# TRECHO APRESENTADO
···

No Terra de Direitos
Vanderlei
Matos da Silva trabalhava na empresa multinacional Del Monte Fresch
Produce Brasil LTDA (Del Monte), uma das maiores empresas de produção e
comercialização de frutas do mundo. Iniciando seu contrato em abril de
2005, o trabalhador tinha como função, auxiliar no preparo da solução de
agrotóxicos utilizado para ser borrifado sobre a lavoura de
fruticultura da empresa Del Monte. Vanderlei residia na comunidade de
Cidade Alta, no município de Limoeiro do Norte, cerca de 200 km de
Fortaleza/CE. Esse município está localizado na Chapada do Apodi,
atualmente marcada pela presença de grandes empresas do agronegócio
produtoras de frutas para exportação. É nessa região, abastecida pelo
Rio Jaguaribe e o aquífero Jandaíra, que a empresa Del Monte estruturou
suas fazendas.

···

# DADOS APRESENTADOS
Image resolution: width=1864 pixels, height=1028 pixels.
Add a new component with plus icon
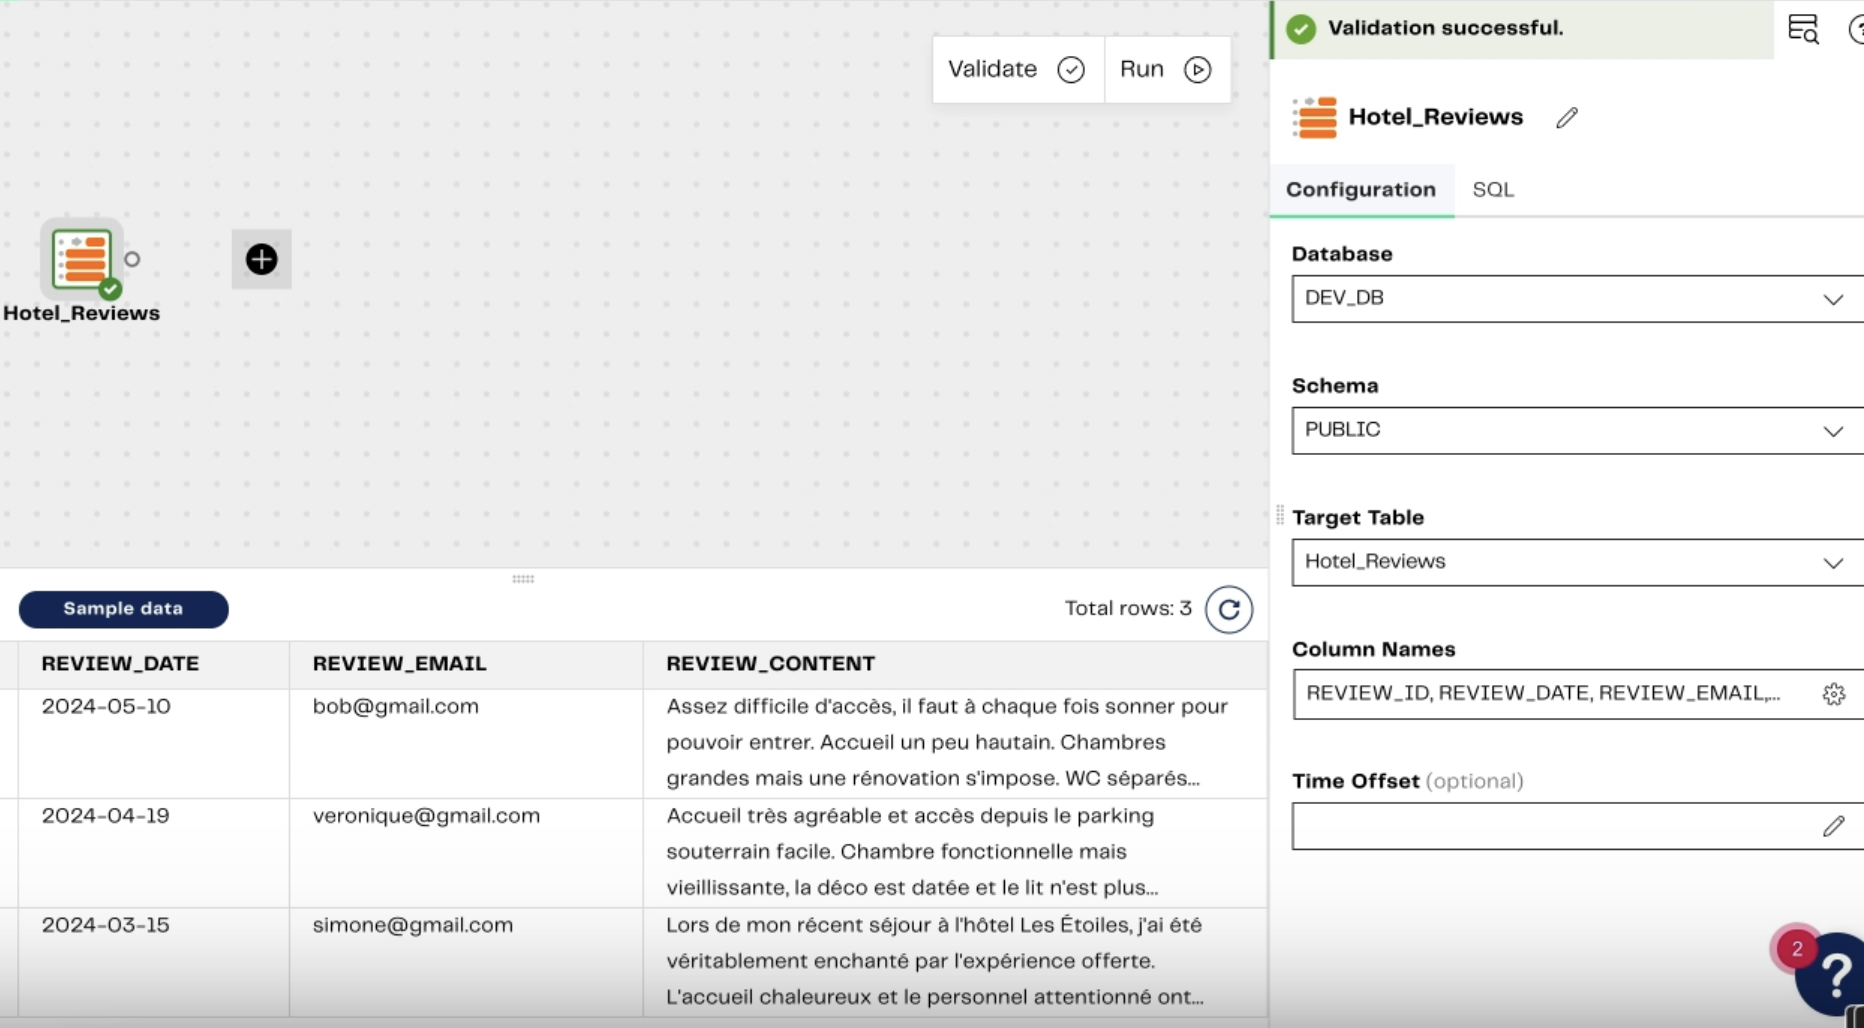tap(261, 260)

···

# TESTE SEU ENTENDIMENTO
[1] Repita a parte do trecho apresentado que começa nas palavras "No Terra de" e termina depois de "suas fazendas.".
[2] Enumere todos os nomes de lugares geográficos citados no trecho apresentado, sem contar os que fazem parte do nome da empresa.
[3] Resuma o trecho apresentado em duas frases.

# RESPOSTAS NUMERADAS
[1]
No Terra de Direitos
Vanderlei
Matos da Silva trabalhava na empresa multinacional Del Monte Fresch
Produce Brasil LTDA (Del Monte), uma das maiores empresas de produção e
comercialização de frutas do mundo. Iniciando seu contrato em abril de
2005, o trabalhador tinha como função, auxiliar no preparo da solução de
agrotóxicos utilizado para ser borrifado sobre a lavoura de
fruticultura da empresa Del Monte. Vanderlei residia na comunidade de
Cidade Alta, no município de Limoeiro do Norte, cerca de 200 km de
Fortaleza/CE. Esse município está localizado na Chapada do Apodi,
atualmente marcada pela presença de grandes empresas do agronegócio
produtoras de frutas para exportação. É nessa região, abastecida pelo
Rio Jaguaribe e o aquífero Jandaíra, que a empresa Del Monte estruturou
suas fazendas.

[2] Cidade Alta, Limoeiro do Norte, Fortaleza/CE, Chapada do Apodi, Rio Jaguaribe, aquífero Jandaíra

[3] Desde abril de 2005, Vanderlei Matos da Silva trabalhava na multinacional Del Monte, onde auxiliava no preparo da solução de agrotóxicos borrifada sobre a lavoura de fruticultura da empresa. Ele residia na comunidade de Cidade Alta, em Limoeiro do Norte, município da Chapada do Apodi, região abastecida pelo Rio Jaguaribe e pelo aquífero Jandaíra, onde a Del Monte estruturou suas fazendas.